Enid Slack : Non, merci, je crois qu'il s'agit d'une excellente réponse et que Vancouver est un bon modèle.
Tomas Hachard : Il nous reste seulement quelques minutes. Enid, je vais vous poser une dernière question. Vous avez beaucoup parlé des défis auxquels les municipalités seront confrontées dans l'avenir. Nous sortons d'une crise économique majeure et de la crise de la COVID, et il y a cette crise inflationniste. Nous devons peut-être aider les municipalités à passer à travers de ces crises, puisqu'elles seront, nous l'espérons, de courte durée. Pouvez-vous prendre ces dernières minutes pour parler de la vision à long terme et peut-être des défis plus structuraux ou des occasions sur lesquels les décideurs politiques devraient se concentrer, en supposant que nous sortions de cette période inflationniste et que la pandémie soit réellement dernière nous à un moment donné?
[Enid Slack apparaît en mode plein écran.]
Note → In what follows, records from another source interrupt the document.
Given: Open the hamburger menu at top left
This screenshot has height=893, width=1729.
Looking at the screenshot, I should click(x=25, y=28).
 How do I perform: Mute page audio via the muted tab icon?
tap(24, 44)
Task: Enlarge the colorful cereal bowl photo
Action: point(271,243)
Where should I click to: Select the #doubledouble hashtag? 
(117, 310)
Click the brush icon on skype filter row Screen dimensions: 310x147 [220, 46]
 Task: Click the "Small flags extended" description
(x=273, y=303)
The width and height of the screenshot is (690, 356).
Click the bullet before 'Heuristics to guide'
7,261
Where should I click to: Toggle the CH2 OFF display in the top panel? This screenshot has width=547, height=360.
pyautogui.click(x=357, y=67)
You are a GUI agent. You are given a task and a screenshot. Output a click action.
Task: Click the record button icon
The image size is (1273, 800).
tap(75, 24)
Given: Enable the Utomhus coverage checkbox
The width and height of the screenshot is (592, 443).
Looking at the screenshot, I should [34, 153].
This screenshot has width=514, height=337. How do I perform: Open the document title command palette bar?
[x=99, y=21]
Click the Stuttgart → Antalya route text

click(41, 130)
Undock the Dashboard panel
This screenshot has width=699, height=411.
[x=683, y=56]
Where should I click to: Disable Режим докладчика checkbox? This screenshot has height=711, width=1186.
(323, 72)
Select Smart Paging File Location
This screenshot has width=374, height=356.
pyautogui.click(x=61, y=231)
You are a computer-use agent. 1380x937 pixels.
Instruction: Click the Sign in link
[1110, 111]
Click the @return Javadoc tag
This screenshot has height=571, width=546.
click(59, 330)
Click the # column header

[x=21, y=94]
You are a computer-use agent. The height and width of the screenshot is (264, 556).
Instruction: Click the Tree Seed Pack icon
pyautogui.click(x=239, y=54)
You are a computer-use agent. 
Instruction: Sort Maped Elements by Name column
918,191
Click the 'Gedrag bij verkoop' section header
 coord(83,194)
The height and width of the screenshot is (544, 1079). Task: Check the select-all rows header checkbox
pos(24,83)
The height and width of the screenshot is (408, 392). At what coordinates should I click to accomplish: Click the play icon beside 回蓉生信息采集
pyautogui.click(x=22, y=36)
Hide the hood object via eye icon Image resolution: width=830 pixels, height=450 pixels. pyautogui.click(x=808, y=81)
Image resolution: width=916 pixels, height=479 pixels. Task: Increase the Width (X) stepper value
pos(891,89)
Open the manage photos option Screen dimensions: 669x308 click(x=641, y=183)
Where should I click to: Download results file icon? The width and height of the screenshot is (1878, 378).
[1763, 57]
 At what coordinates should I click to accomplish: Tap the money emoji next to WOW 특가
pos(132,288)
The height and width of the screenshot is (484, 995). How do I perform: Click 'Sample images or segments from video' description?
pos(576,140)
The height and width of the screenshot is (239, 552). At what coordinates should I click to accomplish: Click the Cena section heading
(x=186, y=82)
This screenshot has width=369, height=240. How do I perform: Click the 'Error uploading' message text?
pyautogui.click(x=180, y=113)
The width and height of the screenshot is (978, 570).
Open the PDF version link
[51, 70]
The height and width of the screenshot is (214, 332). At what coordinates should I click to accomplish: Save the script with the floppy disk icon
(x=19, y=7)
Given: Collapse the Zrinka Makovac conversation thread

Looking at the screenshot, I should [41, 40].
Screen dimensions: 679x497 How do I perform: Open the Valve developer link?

Enid Slack : Ce sont là des hypothèses. Je suppose que nous sortirons de la période inflationniste un jour ou l'autre. Comme je ne suis pas macroéconomiste, je ne peux pas me prononcer avec certitude. La question de savoir si nous n'aurons plus à subir les répercussions de la COVID un jour est une autre histoire, car les revenus des droits de transport en commun et la fréquentation des transports en commun reviennent très lentement. Et il se peut que la situation ne revienne jamais comme elle l'était. Je pense que cela revient à ce que je disais à propos des problèmes structurels. Que devraient faire les municipalités? Et qui paiera? Les municipalités font beaucoup de choses différentes. Les services qu'elles fournissent comportent essentiellement des caractéristiques des biens privés, comme l'eau et d'autres services pour lesquels nous pouvons facturer des frais d'utilisation. Les impôts fonciers conviennent pour les services qui offrent des avantages collectifs, lorsque nous ne pouvons pas recenser les bénéficiaires individuellement. Nous ne pouvons pas exclure les gens qui ne paient pas, comme nous pouvons le faire dans le cas des frais d'utilisation. Alors nous avons les impôts fonciers.
Mais si les municipalités fournissent des services de redistribution, comme les services sociaux et la santé publique, les impôts fonciers et les frais d'utilisation ne sont pas la solution. Nous devons davantage penser aux impôts sur le revenu. Et si certains services dépassent les frontières municipales, il y a les transferts. Nous devons élaborer un modèle. Lorsque nous aurons déterminé ce que les municipalités devraient faire, je crois que nous devrons ensuite proposer un modèle de la façon dont fonctionneront les frais d'utilisation et les impôts fonciers. Nous aurons peut-être besoin des impôts sur le revenu, des taxes de vente ou des transferts.
Je pense que nous devons penser au fait que les municipalités fonctionnent selon des lois qui remontent aux années 1800, et les administrations locales sont complètement différentes aujourd'hui. À cette époque, il y avait les routes, l'eau et quelques autres services. Nous parlons de dépenses considérables à l'échelle locale. Les impôts fonciers, les frais d'utilisation et les transferts ne suffisent pas. Je pense que nous devons réfléchir à la façon dont le système en entier est structuré et à ce qui doit être fait.
[Tomas Hachard, Enid Slack et Kennedy Stewart apparaissent à l'écran dans des groupes de conversation vidéo.]
Tomas Hachard : Très bien. Je crois qu'il s'agit d'une excellente conclusion. Je vous remercie tous les deux, Enid et Kennedy pour vos présentations et la discussion. Elles étaient vraiment intéressantes. J'espère que tous les participantes et les participants les ont trouvées aussi intéressantes que moi.
[Le logo de l'EFPC apparaît brièvement, puis Tomas Hachard apparaît en mode plein écran.]
Tomas Hachard : Votre rétroaction est très importante pour nous. Je vous invite donc à remplir l'évaluation que vous recevrez par courriel dans les prochains jours. L'École propose d'autres événements. Je vous encourage à consulter son site Web pour vous tenir au courant et vous inscrire à toutes les possibilités d'apprentissage à venir. Une fois de plus, je vous remercie, Enid. Merci, Kennedy. Merci à tous les membres de l'auditoire. J'espère que vous passerez toutes et tous une journée formidable.
[Le logo de l'EFPC apparaît à l'écran]
[Le logo du gouvernement du Canada s'affiche et s'estompe pour faire place à un écran noir.]